Пред ним душистое море трав
И старые сосны со всех сторон,
А вепря исчез и след...
Но теперь я знаю, о чем пишу. И пишу не отрываясь. Это какой-то запутанный, таинственный миф о луне, превращающейся то в рысь, то в прелестную деву. Он сложился в моей голове, когда я, думая о Кристабели, бродила одна в лесу. Нет — я не совсем уверена, что он сложился в моей голове. Возможно, что я когда-то, еще в детстве, слышала его, и он теперь, под наплывом вдохновения превратившись в звуки рифмы и ритма, воскрес в моей памяти.
Я пишу так до вечера и весь следующий день напролет, торопливо, почти без исправлений, так, как я — ученица Гумилева, привыкшая обрабатывать и оттачивать каждую строку, — никогда еще не писала.
Мне даже кажется, что пишу не я и не я автор этой «Поэмы о Луне», как я окрестила ее. Она — подражание «Кристабели». Нет, не подражание, а отголосок «Кристабели» в русском переводе Георгия Иванова.
Мне моя «Поэма о Луне» кажется очаровательной. Я уверена, что она очарует всех. Не может не очаровать и не восхитить всех.
И хотя этому трудно теперь поверить, она действительно очаровала и восхитила всех. Всех, исключая Георгия Иванова, насмешливо заявившего, прочитав ее:
— Вот и моя Кристабель яичко снесла, до чего романтическое яичко!
«Поэма о Луне» была сразу же напечатана во втором номере «Дома Искусства» по желанию самого Горького, прослезившегося, слушая ее, о чем мне сообщил Чуковский, объяснивший, что у Горького «глаза на мокром месте». Горький же потребовал, чтобы Добужинский нарисовал к «Поэме о Луне» заставки, что тоже было небывалой честью для молодого, пусть даже уже прославленного, но еще никогда нигде не печатавшегося автора.
Я в те дни уже постоянно выступала на поэтических вечерах с моей «Балладой о толченом стекле», теперь же слушатели неизменно требовали и «Поэму о Луне».
Этим незаслуженным успехом я обязана Георгию Иванову, то есть его переводу «Кристабели», родившему мою «Поэму о Луне». «Кристабель» способствовала и тому, что я стала смотреть на Георгия Иванова совсем другими глазами и не понимала, как он когда-то мог мне не нравиться.
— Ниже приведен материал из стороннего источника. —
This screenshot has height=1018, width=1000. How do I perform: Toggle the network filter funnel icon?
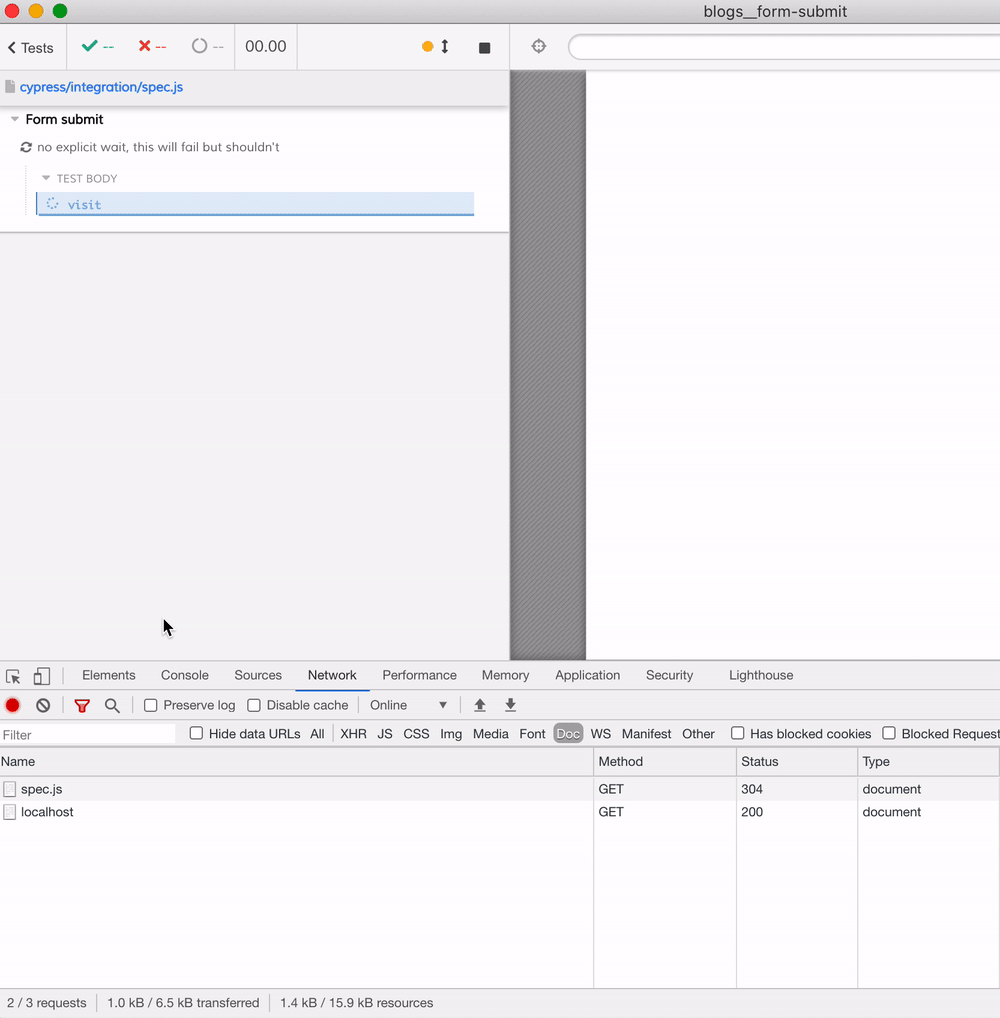point(82,705)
Я вышла замуж за Георгия Иванова 10 сентября 1921 года и прожила с ним до самого дня его смерти тридцать семь лет.
Наша жизнь с ним мало походила на то, что принято называть супружеской жизнью.
Мне всегда казалось, что, как в стихах Адамовича, —
Реял над нами
Какой-то особенный свет,
Какое-то легкое пламя,
Которому имени нет.
Мне казалось, что мы живем на пороге в иной мир, в который Георгии Иванов иногда приоткрывает дверь, живем как будто в двух планах одновременно — «здесь и там».
Притом «там» для него, а иногда и для меня, было не менее реально, чем «здесь».
Но вижу, что для того, чтобы быть в состоянии хоть приблизительно описать Георгия Иванова и нашу жизнь с ним, мне необходимо давать его биографию.